Almost two years ago, I switched teams at work to join the team behind evergreen which is a homegrown continuous integration tool that we use organization wide to host and support development efforts and operational automation. It's been great.
From the high level, Evergreen takes changes that developers make to source code repositories and runs a set of tasks for each of those changes on a wide variety of systems, and is a key part of the system that allows us to verify that the software we write works on computers other than the ones that we interact with directly. There are a number of CI systems in the world, but Evergreen has a number of interesting features:
- it runs tasks in parallel, fanning out tasks to a large pool of machines to shorten the "wall clock" time for task execution.
- tasks execute on ephemeral systems managed by Evergreen in response to demands of incoming work.

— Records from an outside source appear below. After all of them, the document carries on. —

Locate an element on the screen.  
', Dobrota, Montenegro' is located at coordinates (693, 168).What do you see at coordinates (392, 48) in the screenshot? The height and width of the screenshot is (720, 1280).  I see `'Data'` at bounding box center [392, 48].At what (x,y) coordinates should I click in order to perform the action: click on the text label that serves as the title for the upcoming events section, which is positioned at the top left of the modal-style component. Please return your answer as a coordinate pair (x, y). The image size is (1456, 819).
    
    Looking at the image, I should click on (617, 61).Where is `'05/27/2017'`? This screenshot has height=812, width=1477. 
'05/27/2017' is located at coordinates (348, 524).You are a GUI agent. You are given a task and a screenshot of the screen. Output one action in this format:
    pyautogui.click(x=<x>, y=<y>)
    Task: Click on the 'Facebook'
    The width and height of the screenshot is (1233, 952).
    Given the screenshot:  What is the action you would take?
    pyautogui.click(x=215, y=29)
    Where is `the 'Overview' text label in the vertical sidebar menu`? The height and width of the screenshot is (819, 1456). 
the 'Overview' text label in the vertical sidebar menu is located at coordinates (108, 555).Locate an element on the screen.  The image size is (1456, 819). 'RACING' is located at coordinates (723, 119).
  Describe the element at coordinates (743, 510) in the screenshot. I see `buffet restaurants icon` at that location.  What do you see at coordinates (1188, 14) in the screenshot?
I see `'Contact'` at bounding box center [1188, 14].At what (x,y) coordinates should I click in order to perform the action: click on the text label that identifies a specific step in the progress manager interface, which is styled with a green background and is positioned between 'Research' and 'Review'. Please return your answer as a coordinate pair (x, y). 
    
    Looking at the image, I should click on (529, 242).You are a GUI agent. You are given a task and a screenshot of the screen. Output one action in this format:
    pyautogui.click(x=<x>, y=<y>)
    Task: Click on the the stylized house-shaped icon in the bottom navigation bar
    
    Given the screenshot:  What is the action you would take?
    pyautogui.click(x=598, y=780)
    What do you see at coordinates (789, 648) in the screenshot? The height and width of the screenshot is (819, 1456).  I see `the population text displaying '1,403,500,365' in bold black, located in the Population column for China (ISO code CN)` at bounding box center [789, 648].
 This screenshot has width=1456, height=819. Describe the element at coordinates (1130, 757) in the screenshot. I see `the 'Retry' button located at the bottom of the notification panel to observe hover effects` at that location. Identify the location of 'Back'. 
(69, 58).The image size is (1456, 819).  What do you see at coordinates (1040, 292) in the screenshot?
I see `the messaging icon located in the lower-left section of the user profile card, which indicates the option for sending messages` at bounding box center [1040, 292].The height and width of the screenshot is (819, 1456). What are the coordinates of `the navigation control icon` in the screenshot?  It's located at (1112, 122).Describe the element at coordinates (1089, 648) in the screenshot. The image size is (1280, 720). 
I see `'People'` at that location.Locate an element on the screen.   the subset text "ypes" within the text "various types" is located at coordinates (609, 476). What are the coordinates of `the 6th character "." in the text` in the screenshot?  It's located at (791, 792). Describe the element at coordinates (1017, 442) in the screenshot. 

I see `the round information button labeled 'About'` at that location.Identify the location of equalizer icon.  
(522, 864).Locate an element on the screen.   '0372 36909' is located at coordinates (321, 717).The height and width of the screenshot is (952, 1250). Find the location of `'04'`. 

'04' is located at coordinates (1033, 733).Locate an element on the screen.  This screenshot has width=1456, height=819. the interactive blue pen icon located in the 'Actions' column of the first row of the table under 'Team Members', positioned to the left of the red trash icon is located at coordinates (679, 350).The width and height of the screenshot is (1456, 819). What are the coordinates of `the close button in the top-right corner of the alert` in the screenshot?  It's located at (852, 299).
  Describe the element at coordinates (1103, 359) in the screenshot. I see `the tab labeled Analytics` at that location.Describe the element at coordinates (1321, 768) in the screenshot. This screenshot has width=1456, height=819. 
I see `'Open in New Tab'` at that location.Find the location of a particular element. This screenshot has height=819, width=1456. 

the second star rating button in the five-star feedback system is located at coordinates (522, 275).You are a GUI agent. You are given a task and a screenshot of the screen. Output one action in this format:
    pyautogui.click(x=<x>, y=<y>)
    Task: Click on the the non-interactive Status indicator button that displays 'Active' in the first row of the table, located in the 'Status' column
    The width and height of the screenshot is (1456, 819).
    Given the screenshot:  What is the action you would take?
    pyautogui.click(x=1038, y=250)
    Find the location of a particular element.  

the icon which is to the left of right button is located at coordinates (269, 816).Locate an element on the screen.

- the service maintains a queue of work and handles task dispatching and results collection.
This focus on larger scale task parallelism and managing host pools gives Evergreen the ability to address larger scale continuous integration workflows with a lower maintenance overhead. This is totally my jam: we get to both affect the development workflow and engineering policies for basically everyone and improving operational efficiency is a leading goal.
My previous gig was more operational, on a sibling team, so it's been really powerful to be able to address problems relating to application scale and drive the architecture from the other side. I wrote a blog post for a work-adjacent outlet about the features and improvements, but this is my blog, and I think it'd be fun to have some space to explore "what I've been working on," rather than focusing on Evergren as a product.
My first order of business, after becoming familiar with the code base, was to work on logging. When I started learning Go, I wrote a logging library (I even bloged about it), and using this library has allowed us to "get serious about logging." While it was a long play, we now have highly structured logging which has allowed the entire logging system to become a centerpiece in our observably story, and we've been able to use centralized log aggregation services (and even shop around!) As our deployment grows, centralized logging is the thing that has kept everything together.
Recently, I've been focusing on how the application handles "offline" or background work. Historically the application has had a number of loosely coupled "cron-job" like operations that all happened on single machine at a regular interval. I'm focusing on how to move these systems into more tightly coupled, event-driven operations that can be distributed to a larger cluster of machines. Amboy is a big part of this, but there have been other changes related to this project.
On the horizon, I'm also starting to think about how to reduce the cost of exposing data and operations to clients and users in a way that's lightweight and flexible, and relatively inexpensive for developer time. Right now there's a lot of technical debt, a myriad of different ways to describe interfaces, and inconsistent client coverage. Nothing insurmountable, but definitely the next frontier of growing pains.
The theme here is "how do we take an application that works and does something really cool," and turn it into a robust piece of software that can both scale as needs grown, but also provide a platform for developing new features with increasing levels of confidence, stability, and speed.
The conventional wisdom is that it's easy to build features fast-and-loose without a bunch of infrastructure, and that as you scale the speed of feature development slows down. I'm pretty convinced that this is untrue and am excited to explore the ways that improved common infrastructure can reduce the impact of this ossification and lead to more nimble and expansive feature development.
We'll see how it goes! And I hope to be able to find the time to write about it more here.